Schizophrenia studies Flashcards
Elie Cheniaux (2009)
Two psychiatrists were asked to independently diagnose 100 patients using both the DSM and the ICD. Inter-rater reliability was poor, with one diagnosing 70 with schizophrenia and the other diagnosing 37.
Tienari et al (2004)
Adopted children from families with schizophrenia had more chance of developing the illness than children from normal families. This supports a genetic link.

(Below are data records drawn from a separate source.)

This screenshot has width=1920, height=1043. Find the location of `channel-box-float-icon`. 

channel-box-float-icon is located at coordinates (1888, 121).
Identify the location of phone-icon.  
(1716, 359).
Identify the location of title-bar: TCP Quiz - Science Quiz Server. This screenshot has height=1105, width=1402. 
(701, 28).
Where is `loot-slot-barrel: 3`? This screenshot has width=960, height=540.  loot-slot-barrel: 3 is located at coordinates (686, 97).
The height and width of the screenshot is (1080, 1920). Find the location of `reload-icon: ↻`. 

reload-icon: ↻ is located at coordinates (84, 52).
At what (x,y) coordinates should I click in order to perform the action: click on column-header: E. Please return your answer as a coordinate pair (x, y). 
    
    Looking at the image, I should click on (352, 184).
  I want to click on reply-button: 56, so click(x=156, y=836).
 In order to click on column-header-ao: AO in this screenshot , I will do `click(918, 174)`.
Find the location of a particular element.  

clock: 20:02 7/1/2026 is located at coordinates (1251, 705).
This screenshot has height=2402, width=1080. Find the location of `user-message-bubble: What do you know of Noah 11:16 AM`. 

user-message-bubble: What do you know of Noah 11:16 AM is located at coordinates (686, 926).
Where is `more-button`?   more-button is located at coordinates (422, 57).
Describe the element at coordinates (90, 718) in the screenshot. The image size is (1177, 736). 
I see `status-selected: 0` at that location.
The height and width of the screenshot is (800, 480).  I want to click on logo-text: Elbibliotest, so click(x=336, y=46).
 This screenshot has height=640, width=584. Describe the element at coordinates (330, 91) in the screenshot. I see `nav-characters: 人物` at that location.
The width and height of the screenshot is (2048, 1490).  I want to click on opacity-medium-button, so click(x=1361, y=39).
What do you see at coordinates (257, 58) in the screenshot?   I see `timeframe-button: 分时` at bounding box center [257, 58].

However, those children from families schizophrenia were less likely to develop the illness if placed in a “good” family with kind relationships, empathy, security, etc. So environment does play a part in triggering the illness.
Rathod et al (2005)
Found that non-Afro-Caribbean therapists had less success using CBT with Afro-Caribbean than with white ethnic patients, as empathy was harder to establish.
Trower et al (2004)
Reported that CBT did not reduce the intensity of hallucinations but made them less of a threat, due to patients change in thinking.
Tarrier (2005)
Reviewed 20 controlled trials of CBT and found evidence for reduced symptoms and lower relapse rates of acutely ill patients.
Thornley et al (2003)
Meta analysis - participants treated with chlorpromazine functioned better with their symptoms and their symptoms were less severe than those treated with a placebo.
Schooler et al (2005)
Found that atypical and typical antipsychotics were both effective in reducing symptoms, with 75% of patients experiencing at least 20% reduction in symptoms. 55% of those on typical relapsed, 42% of atypical relapsed, fewer side effects in atypical. Suggests atypical are superior.
Tarrier et al (2000)
People with schiz receiving 20 sessions of CBT with drug therapy, did better than those only receiving drug therapy or supportive counselling.